La historiadora del arte Ana López de
Atalaya Albaladejo continúa su sólida labor investigadora con un nuevo
trabajo que se adentra, con mirada crítica y minuciosa, en uno de los capítulos
menos conocidos —pero no por ello menos significativos— de la historia de la
arquitectura conquense: el papel desempeñado por los maestros de obra y
arquitectos oriundos de Iniesta durante el siglo XVIII.

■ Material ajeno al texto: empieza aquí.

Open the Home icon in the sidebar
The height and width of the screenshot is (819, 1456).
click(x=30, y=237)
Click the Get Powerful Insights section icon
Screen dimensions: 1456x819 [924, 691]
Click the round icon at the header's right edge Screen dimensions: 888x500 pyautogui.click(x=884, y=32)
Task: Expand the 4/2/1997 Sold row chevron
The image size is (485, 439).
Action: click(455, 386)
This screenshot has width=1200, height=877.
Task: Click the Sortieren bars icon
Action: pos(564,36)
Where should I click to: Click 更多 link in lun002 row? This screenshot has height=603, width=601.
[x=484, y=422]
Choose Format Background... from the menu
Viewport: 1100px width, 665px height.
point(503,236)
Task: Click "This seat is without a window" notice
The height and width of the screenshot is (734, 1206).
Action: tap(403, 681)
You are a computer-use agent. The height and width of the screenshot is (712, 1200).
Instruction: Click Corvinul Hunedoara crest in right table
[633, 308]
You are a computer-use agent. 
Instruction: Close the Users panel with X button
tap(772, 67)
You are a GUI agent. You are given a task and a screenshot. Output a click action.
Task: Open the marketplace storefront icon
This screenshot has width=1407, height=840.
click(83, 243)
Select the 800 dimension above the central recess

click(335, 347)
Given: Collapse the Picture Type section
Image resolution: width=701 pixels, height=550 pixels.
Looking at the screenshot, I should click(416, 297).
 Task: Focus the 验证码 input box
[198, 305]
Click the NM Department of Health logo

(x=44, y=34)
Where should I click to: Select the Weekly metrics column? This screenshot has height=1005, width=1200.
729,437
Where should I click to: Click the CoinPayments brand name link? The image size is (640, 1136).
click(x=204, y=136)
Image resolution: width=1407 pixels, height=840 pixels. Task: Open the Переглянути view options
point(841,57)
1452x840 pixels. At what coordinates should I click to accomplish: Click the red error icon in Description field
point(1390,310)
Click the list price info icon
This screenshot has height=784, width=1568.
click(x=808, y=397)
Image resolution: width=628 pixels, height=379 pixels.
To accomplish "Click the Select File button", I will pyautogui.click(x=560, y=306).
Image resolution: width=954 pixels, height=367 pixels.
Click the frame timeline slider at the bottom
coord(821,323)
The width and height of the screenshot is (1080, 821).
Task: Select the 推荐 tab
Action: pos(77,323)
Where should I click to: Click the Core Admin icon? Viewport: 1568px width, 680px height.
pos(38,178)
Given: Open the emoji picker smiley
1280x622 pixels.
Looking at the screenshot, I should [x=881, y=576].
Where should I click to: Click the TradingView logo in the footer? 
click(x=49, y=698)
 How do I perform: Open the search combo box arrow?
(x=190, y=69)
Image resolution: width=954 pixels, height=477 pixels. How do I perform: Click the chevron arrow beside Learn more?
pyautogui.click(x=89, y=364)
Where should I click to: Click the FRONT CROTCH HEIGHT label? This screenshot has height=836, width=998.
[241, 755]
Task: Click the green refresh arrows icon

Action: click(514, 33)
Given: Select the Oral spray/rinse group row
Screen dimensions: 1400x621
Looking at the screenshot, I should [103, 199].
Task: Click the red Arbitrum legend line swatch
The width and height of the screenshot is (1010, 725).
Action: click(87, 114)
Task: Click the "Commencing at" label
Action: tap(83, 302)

Bajo el título de “Alarifes, maestros de obra y académicos de Iniesta”,
y editado por el Centro de Estudios de la Manchuela,
este libro aporta una valiosa reconstrucción histórica a través de linajes
familiares y expedientes documentales que ayudan a entender mejor el mapa
artístico de nuestra provincia durante la Edad Moderna. Profesora de universidad,
su labor docente la ha desempeñado en el centro de la Universidad Nacional de
Educación a Distancia de Gandía (Valencia), la autora, conquense de nacimiento,
lleva ya varios años dedicándose a su gran pasión, manifestada sobre todo hace
ya treinta años, durante la investigación de su tesis, dedicada a la
investigación de la iconografía del barroco conquense: la de escudriñar en los
archivos para, mediante la recuperación de documentos inéditos, dar nueva vida
a todos aquellos arquitectos, maestros de obra, alarifes, … que dieron forma y
vida, a su vez, a las iglesias de nuestra diócesis.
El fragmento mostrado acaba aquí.